======== Records for the exercise ========
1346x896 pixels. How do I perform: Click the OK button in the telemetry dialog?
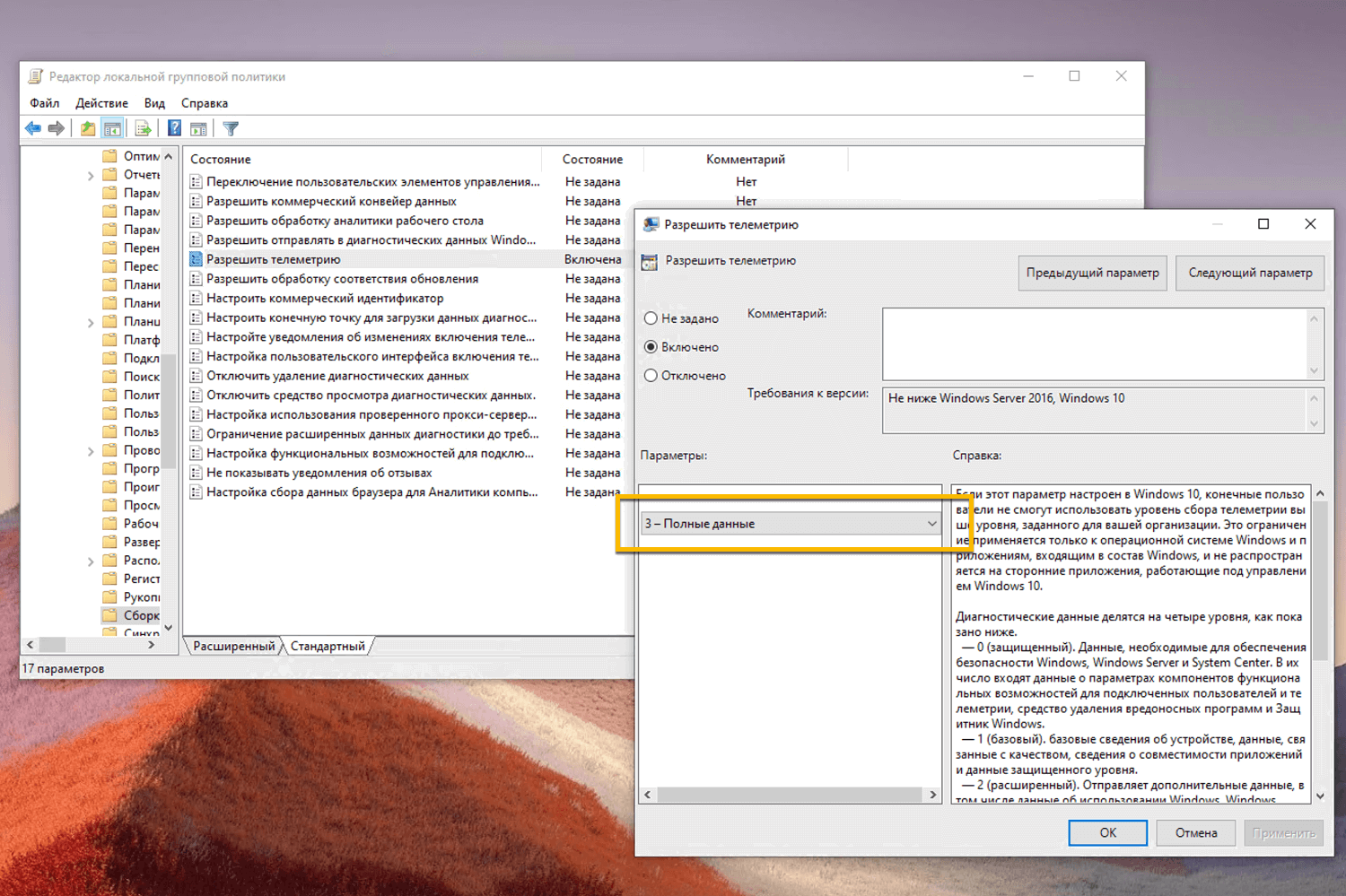click(x=1107, y=832)
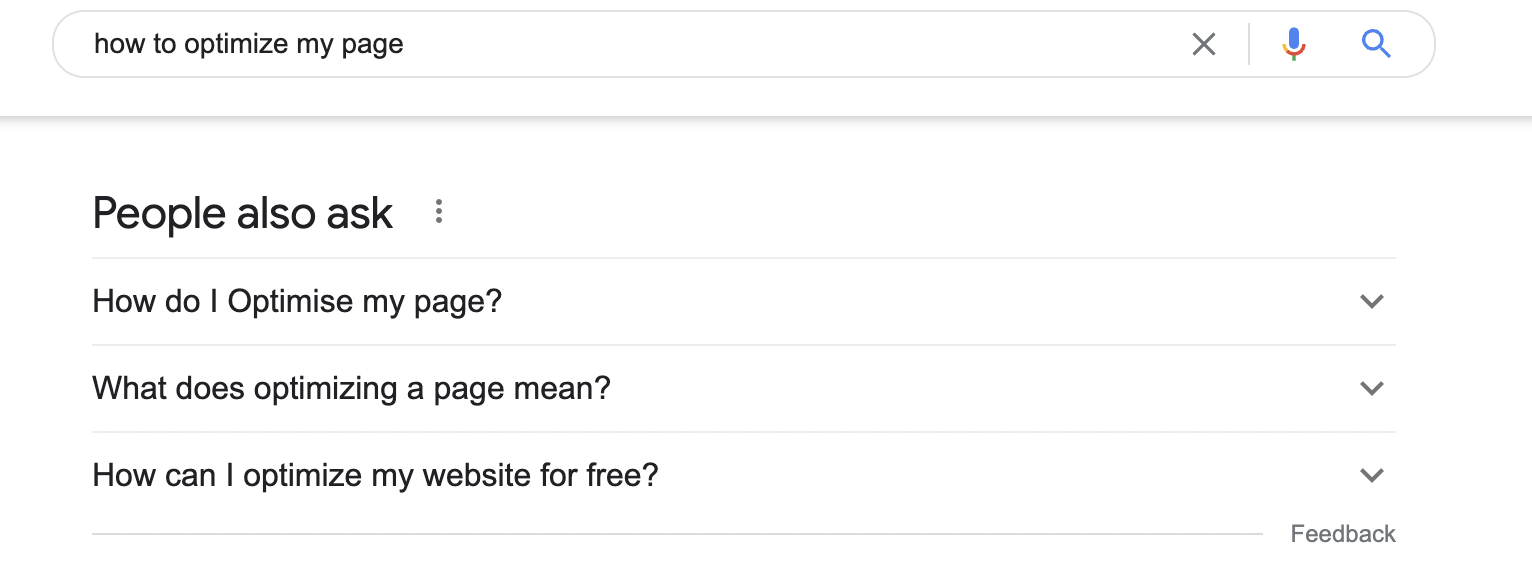Open "How can I optimize my website for free?"

click(x=743, y=475)
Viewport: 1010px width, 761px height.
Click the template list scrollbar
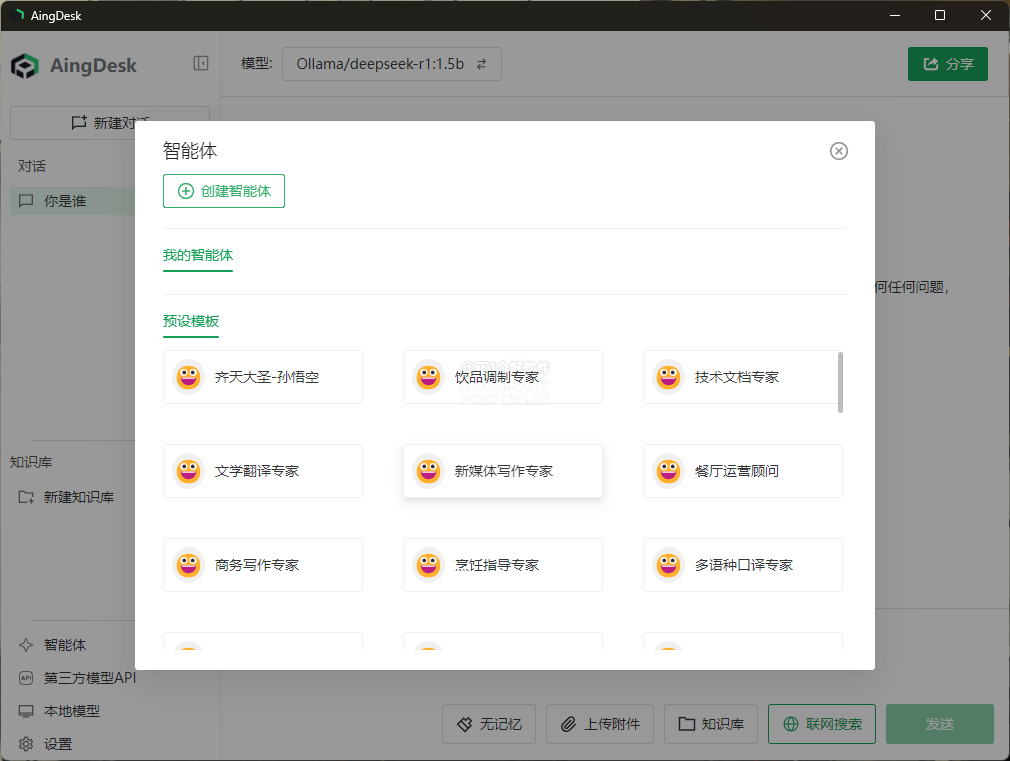[840, 382]
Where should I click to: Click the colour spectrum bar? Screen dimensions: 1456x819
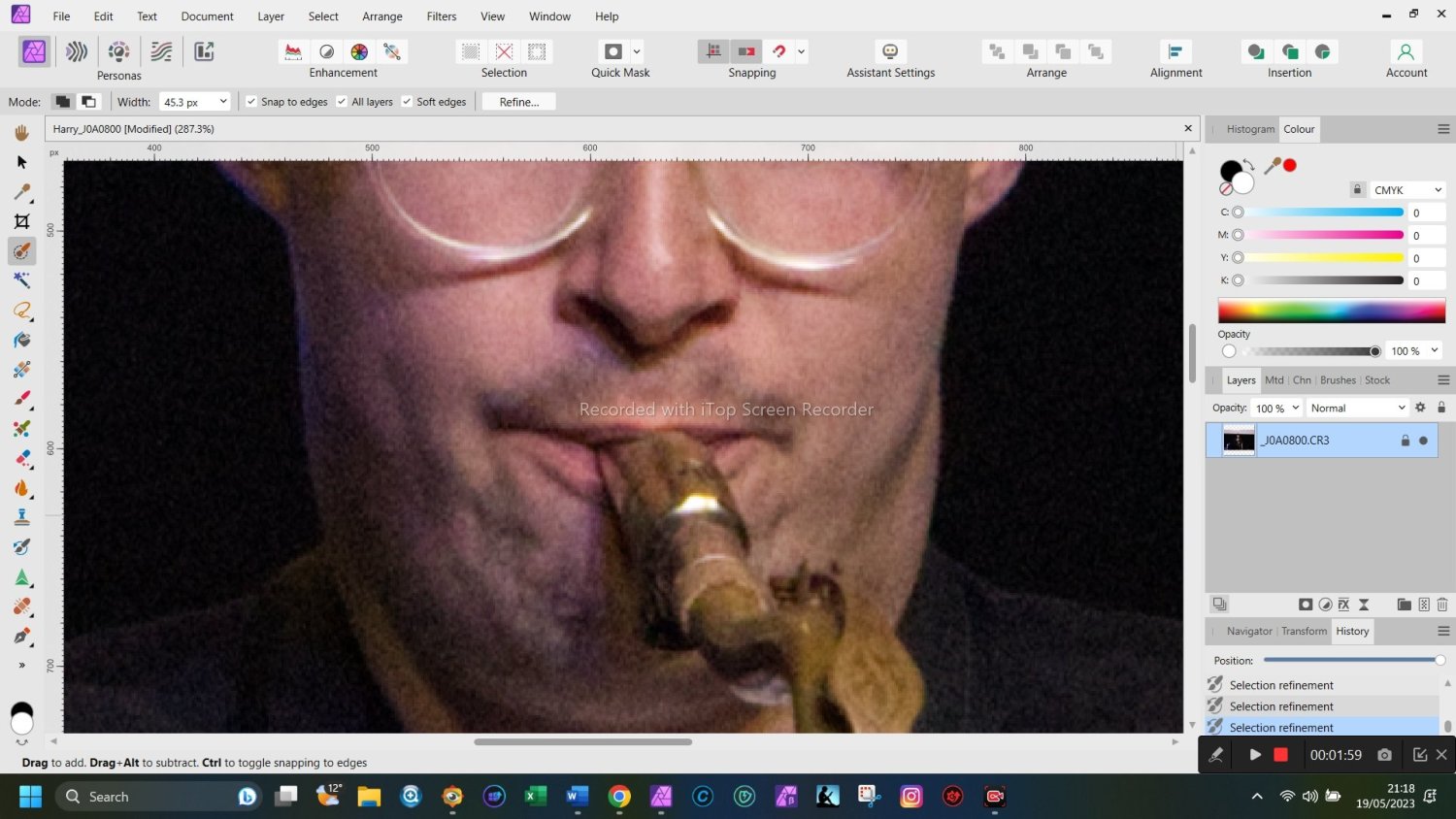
========
Keeping the pictures out, output the records from above exactly and completely.

1346x896 pixels. How do I perform: Click the OK button in the telemetry dialog?
click(x=1107, y=832)
Open "How can I optimize my website for free?"

click(x=743, y=475)
Viewport: 1010px width, 761px height.
Click the template list scrollbar
[840, 382]
Where should I click to: Click the colour spectrum bar? Screen dimensions: 1456x819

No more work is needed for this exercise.